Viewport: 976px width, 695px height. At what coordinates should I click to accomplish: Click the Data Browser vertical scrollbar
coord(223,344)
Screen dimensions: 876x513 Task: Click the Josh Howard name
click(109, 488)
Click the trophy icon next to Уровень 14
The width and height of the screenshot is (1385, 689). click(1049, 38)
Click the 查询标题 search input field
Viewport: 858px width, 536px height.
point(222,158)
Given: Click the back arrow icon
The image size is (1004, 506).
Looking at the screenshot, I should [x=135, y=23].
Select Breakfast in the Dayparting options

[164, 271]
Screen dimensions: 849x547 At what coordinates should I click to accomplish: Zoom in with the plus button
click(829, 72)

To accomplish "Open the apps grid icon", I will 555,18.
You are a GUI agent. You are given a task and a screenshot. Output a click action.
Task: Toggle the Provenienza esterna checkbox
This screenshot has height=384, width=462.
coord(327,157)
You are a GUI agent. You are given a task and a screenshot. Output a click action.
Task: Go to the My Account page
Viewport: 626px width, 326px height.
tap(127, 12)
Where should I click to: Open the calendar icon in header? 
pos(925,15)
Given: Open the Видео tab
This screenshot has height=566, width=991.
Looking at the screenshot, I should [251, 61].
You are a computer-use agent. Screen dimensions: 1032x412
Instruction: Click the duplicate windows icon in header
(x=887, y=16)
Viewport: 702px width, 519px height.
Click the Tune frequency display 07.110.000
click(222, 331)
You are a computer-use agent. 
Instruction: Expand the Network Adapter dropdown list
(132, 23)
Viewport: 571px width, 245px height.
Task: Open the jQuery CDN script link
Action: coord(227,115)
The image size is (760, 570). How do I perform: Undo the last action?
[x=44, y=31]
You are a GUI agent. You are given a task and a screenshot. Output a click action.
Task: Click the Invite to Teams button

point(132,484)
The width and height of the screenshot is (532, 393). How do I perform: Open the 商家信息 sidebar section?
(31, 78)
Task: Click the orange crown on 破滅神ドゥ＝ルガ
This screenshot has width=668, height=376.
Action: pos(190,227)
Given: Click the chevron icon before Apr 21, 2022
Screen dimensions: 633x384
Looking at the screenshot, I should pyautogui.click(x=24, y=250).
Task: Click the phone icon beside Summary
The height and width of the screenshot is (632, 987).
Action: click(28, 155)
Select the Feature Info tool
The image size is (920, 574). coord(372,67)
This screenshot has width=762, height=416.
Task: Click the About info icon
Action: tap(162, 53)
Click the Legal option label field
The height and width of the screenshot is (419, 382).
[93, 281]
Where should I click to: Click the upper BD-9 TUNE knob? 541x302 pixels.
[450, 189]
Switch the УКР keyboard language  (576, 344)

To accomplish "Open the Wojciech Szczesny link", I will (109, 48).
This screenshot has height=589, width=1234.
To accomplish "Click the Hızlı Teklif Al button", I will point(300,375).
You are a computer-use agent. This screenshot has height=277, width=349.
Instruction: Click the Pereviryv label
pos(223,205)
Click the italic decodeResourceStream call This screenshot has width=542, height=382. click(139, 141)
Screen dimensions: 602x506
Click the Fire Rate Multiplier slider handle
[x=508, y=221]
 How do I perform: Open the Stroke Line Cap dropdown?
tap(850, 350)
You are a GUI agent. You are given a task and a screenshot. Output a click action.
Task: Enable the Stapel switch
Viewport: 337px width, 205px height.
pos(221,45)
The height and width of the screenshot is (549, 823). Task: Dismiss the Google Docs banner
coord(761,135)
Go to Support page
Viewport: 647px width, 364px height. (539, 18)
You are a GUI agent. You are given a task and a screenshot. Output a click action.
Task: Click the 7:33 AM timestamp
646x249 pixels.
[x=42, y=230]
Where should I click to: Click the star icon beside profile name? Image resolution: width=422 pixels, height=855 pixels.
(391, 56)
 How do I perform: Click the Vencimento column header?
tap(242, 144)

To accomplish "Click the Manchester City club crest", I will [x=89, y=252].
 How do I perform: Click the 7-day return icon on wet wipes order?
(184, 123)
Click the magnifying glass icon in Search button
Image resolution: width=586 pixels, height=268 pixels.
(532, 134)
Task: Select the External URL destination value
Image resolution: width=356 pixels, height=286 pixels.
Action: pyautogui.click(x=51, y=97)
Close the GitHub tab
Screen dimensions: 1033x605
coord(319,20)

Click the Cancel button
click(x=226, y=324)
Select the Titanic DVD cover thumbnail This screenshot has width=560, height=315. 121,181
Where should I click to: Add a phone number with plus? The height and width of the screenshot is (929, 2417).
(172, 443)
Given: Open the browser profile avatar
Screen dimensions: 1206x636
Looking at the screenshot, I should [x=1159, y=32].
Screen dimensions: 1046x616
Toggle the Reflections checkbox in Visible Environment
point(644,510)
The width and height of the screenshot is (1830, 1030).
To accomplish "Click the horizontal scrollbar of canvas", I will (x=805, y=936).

• • • • •

WHAT THE TASK ASKS:
Reproduce the items verbatim, starting at the very first line and ending at the line that contains "coord(327,157)".

OUTPUT:
Viewport: 976px width, 695px height. At what coordinates should I click to accomplish: Click the Data Browser vertical scrollbar
coord(223,344)
Screen dimensions: 876x513 Task: Click the Josh Howard name
click(109, 488)
Click the trophy icon next to Уровень 14
The width and height of the screenshot is (1385, 689). click(1049, 38)
Click the 查询标题 search input field
Viewport: 858px width, 536px height.
point(222,158)
Given: Click the back arrow icon
The image size is (1004, 506).
Looking at the screenshot, I should [x=135, y=23].
Select Breakfast in the Dayparting options

[164, 271]
Screen dimensions: 849x547 At what coordinates should I click to accomplish: Zoom in with the plus button
click(829, 72)

To accomplish "Open the apps grid icon", I will 555,18.
You are a GUI agent. You are given a task and a screenshot. Output a click action.
Task: Toggle the Provenienza esterna checkbox
This screenshot has height=384, width=462.
coord(327,157)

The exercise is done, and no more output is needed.